As the chart below shows, the Taylor rule suggests rates should be higher. We would expect a stronger dollar and higher yields at the short end of the US curve if he is nominated, perhaps pressuring portfolios with high allocations to fixed income. How the economy would cope, would remain to be seen.
Source: Federal Reserve Board of Atlanta
When appointed as a Fed governor in 2006 Warsh was the youngest ever to take the post. After leaving in 2011, he became outspoken in his criticism of the Fed, particularly with respect to perceived ‘group-think,’ public communication and the influence that financial market movements have upon the setting of monetary policy. Markets tend to not react well to regime shifts and I imagine Warsh’s nomination would be an indication of more hawkish policy intentions than the current approach. Earlier this year he spoke of “liquidity gaps” and not “output gaps” reflecting his concern that policy was too loose. Note Warsh is married to the daughter of one of Trump’s close friends Ronald Lauder.
On one hand the incumbent Yellen could be seen as an ideal choice for President Trump, her dovish tone striking a chord with the President, keeping debt service costs low for a step-up in fiscal spending. However, on the other, throughout the campaign Trump repeatedly criticised her approach. Perhaps the fact she was chosen by former President Obama and the desire to signal a regime shift may indicate she will not be reappointed. Indeed, she hasn’t even said publicly whether she wishes to continue in the role, but if she were nominated we’d expect the initial market reaction to be positive and portfolio performance to benefit accordingly.
Currently Director of the National Economic Council and former President at Goldman Sachs, Cohn was initially touted for the top job, however since his criticism of the President’s response to the Charlottesville riots his chances of being elected have dwindled. We think it is more likely he remains at the White House, tasked with convincing Congress to pass tax reform, however a few weeks ago he was seen as the favourite, so do not be surprised if he is appointed.
Implied Probabilities of Nomination for Fed Chair for the 4 Leading Candidates
Rest of the World
It is not just in the US where key central banking positions are under review.
Governor Kuroda of the Bank of Japan, who has overseen the large scale ‘quantitative and qualitative’ monetary easing, is due to step aside in April 2018. Whilst there is little chance of meeting the 2% inflation target during this term, there are definitely signs that the economy is picking up.

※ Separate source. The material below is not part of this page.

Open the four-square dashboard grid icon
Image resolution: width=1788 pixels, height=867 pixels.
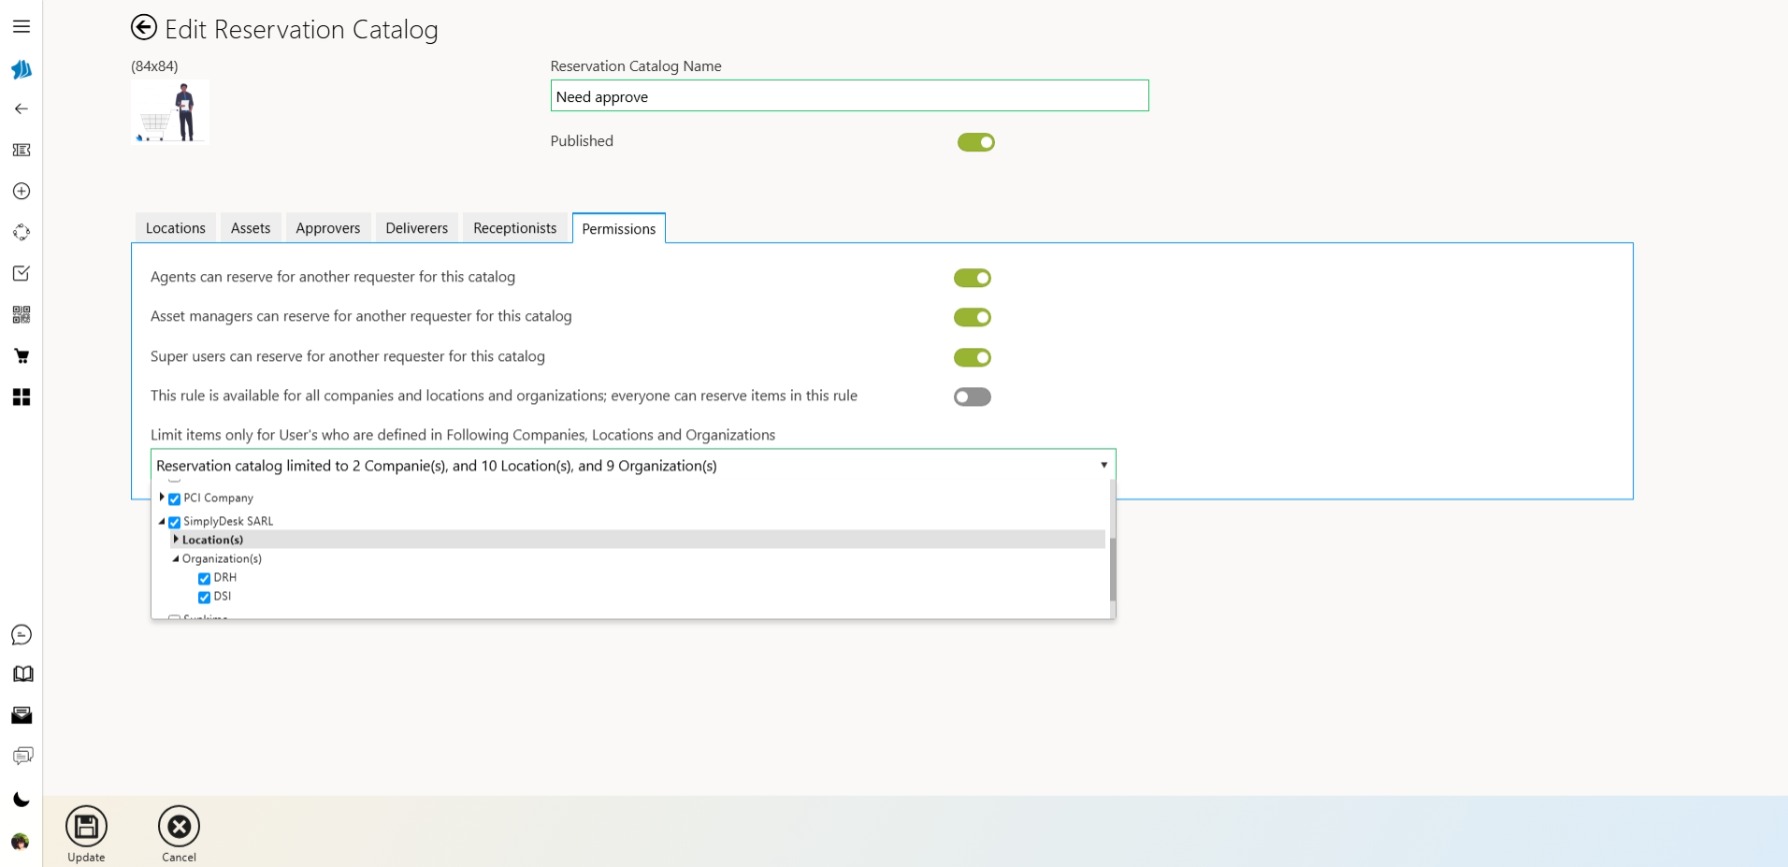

An Abe victory in the upcoming general election is seen as likely giving support for a second term for Kuroda and a continuation of the extremely accommodative policy approach. Any shift from the status quo would have a significant impact on financial assets, considering that the Bank of Japan owns approximately 40% of the local bond market and 5% of the equity market.
Finally, in Europe, ECB president Draghi and BoE Governor Carney are both due to end their terms in 2019. This may seem like a while away, but no doubt focus on possible successors and the outlook for policy will heighten in 2018.
The key message is that in conjunction with analysing the macro-economic outlook for indications about the direction of future policy, we will also be keeping a close eye on the shifting composition of personnel at major central banks, and their corresponding stance to supplement our analysis in making asset allocation decisions.